Его вырвали безудержные аплодисменты, он вскочил, вскрикнул, но в общей суете не привлек внимания и лишь Говард, решив, что с него хватит, наскоро увлек страдальца из театра и они вышли на улицу, где уже заметно похолодало. Холодный воздух должен обязательно помочь, должен помочь изгнать «отравление» и прогнать невыносимую тошноту.
– Боже, какой кошмар, что это за ужас? Что за безумие вы мне показали? – вопил он, глотая воздух, точно вырвавшись из воды говорил Тодд, ему правда было трудно дышать, а выход на улицу спас от подступающей гибели, так ему потом казалось.

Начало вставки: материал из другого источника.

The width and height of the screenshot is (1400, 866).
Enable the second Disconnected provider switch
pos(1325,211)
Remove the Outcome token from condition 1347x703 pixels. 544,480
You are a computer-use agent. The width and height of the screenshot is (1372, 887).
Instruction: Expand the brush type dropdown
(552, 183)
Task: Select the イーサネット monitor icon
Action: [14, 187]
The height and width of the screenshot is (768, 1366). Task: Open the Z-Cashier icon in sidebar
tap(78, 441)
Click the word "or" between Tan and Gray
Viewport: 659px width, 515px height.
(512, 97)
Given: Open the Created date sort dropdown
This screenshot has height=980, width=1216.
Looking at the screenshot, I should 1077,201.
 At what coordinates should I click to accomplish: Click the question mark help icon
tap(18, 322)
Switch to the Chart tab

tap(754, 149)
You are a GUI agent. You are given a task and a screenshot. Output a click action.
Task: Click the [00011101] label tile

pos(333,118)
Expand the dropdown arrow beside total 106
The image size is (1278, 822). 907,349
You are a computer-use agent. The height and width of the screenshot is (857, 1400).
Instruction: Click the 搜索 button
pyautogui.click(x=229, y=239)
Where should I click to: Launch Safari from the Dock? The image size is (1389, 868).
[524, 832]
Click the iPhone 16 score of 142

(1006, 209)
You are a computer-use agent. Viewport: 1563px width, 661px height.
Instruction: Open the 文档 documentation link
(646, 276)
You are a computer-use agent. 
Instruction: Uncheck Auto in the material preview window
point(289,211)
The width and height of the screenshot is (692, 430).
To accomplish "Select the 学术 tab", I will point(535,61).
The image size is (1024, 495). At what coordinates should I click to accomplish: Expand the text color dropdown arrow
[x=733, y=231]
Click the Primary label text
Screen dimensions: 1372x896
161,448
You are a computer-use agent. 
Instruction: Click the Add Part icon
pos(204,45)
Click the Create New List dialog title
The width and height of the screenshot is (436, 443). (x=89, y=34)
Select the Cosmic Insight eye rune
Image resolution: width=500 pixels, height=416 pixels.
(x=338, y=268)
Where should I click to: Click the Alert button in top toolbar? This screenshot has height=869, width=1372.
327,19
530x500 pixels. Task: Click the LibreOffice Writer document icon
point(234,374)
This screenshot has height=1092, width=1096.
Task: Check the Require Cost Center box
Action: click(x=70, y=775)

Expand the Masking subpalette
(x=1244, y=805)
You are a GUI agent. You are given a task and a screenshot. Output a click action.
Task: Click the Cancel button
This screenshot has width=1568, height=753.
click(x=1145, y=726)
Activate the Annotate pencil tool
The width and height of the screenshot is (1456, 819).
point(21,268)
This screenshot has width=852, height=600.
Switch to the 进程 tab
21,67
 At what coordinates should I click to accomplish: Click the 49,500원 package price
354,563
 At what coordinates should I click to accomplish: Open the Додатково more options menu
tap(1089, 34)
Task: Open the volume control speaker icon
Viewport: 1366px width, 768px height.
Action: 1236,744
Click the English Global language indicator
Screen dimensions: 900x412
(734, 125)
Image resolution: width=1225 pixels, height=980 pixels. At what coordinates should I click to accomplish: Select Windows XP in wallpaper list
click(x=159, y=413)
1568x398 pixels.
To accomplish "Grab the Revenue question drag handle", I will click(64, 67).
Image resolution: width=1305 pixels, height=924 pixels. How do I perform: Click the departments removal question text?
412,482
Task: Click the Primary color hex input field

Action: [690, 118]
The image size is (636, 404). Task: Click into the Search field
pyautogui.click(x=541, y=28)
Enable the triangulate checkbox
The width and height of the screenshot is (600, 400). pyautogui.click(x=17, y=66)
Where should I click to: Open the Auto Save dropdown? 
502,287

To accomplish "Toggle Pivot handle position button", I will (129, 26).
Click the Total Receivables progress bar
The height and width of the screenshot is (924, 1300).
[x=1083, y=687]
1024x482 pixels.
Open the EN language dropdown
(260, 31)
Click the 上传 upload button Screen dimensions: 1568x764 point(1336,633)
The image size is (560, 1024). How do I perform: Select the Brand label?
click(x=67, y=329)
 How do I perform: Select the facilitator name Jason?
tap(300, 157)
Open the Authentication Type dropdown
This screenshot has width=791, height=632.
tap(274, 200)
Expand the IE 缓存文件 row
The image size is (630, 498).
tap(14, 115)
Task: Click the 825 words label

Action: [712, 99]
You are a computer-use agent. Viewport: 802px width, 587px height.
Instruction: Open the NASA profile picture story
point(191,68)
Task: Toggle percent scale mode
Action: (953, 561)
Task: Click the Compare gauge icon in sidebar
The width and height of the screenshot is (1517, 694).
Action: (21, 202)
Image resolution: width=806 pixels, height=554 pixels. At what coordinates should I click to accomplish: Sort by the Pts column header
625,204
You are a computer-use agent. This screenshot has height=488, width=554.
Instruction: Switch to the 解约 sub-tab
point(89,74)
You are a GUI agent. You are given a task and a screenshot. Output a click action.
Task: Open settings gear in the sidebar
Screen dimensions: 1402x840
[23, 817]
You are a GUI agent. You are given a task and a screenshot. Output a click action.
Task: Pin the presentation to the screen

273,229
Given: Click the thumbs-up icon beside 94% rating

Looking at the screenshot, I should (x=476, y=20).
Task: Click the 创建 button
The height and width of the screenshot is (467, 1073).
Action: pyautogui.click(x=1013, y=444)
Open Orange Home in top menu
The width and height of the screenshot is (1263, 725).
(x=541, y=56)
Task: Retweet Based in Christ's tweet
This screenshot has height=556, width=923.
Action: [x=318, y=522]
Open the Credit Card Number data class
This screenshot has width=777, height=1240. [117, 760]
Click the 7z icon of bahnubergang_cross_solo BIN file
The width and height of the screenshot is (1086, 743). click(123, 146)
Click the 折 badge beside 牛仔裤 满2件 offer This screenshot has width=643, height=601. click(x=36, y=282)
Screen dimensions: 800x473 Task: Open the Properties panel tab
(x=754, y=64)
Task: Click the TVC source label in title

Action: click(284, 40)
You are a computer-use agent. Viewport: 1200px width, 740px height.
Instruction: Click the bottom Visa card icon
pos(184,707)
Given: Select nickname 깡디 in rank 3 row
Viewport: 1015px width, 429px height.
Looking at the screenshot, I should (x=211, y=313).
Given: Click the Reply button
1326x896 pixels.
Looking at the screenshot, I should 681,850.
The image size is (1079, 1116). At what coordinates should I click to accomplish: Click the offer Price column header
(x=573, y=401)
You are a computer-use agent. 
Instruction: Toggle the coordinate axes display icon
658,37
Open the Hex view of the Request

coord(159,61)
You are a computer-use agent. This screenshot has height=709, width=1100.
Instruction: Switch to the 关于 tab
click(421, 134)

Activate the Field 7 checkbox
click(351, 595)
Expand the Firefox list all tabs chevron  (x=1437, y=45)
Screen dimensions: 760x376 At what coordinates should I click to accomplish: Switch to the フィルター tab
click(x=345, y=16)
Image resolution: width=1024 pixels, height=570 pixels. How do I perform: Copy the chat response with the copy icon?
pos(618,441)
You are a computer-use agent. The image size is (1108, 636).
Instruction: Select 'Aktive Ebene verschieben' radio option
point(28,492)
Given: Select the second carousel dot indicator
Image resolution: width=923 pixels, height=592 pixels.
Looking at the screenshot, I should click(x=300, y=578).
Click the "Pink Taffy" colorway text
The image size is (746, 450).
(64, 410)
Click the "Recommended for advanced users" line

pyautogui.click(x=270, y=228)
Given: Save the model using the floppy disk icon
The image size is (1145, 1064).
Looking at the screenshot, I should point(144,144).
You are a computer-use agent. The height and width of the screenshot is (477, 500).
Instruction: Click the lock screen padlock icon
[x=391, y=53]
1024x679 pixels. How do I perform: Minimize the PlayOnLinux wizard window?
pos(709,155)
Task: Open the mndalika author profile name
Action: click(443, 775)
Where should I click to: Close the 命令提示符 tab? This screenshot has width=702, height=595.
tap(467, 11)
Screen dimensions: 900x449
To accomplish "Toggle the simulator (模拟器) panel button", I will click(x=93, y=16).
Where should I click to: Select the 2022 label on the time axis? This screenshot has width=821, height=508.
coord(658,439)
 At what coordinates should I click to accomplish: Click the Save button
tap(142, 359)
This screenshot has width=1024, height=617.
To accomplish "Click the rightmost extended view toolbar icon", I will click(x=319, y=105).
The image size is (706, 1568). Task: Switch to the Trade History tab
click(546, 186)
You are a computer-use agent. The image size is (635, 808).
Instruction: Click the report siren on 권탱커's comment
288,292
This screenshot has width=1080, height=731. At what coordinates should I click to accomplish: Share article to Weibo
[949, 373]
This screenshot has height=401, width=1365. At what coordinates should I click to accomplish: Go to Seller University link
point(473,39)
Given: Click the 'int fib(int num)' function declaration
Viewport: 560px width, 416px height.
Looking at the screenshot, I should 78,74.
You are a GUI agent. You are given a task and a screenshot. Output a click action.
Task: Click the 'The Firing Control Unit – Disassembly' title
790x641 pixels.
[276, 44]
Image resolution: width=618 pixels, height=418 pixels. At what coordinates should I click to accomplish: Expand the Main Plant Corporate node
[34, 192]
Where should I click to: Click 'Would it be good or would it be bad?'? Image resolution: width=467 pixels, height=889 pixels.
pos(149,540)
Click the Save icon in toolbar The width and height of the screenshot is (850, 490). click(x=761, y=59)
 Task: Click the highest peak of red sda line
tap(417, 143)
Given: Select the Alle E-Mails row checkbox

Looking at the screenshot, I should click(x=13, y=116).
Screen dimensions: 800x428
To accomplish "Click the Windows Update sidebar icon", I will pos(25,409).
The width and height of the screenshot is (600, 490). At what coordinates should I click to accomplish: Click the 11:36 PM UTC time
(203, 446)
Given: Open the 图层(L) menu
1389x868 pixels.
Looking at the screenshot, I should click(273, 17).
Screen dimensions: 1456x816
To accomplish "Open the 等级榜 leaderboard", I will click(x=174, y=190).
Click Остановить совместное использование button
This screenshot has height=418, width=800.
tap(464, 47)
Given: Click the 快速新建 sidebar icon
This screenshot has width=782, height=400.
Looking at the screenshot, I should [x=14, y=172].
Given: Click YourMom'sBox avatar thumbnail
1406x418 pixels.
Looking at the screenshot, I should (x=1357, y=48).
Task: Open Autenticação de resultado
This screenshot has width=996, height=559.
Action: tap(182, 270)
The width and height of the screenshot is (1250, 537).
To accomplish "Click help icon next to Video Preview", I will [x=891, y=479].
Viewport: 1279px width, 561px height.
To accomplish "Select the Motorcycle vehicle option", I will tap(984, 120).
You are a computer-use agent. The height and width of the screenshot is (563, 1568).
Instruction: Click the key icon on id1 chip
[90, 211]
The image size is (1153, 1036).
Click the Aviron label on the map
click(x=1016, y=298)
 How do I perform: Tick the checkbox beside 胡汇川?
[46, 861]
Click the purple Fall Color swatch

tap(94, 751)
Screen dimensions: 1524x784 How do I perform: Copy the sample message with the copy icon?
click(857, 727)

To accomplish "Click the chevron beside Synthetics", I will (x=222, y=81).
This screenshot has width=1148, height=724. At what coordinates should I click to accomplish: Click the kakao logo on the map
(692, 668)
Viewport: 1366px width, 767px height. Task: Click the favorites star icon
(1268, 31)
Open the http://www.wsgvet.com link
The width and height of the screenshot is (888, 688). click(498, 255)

– Вы все хорошо видели? – осторожно спросил Говард.
– Более чем, Говард, более чем, – кивал в ответ Тодд, опираясь руками на бедра, все еще оставаясь в полусогнутом состоянии.
– Теперь ваше понятие о мерзости стало шире? – все с той же интонацией продолжал Говард, обращаясь как учитель к ученику, что наконец прозрел в его непростом предмете.
– Мерзости? Это очень мягко! Это ужасное, ужаснейшее зрелище, но… мне не ведомо чувство презрения ним, ведь это, наверняка, первые их роли, они…
– Я не про актеров, Тодд, я про действо, тех, кто его основал, кто закрывает глаза на это и тех, кто ходит на эти шоу, – уже отвечая, как другу, легко и участливо.
– О, Боже, это было ужасно…, – лишь на миг задумался о словах Говарда Тодд.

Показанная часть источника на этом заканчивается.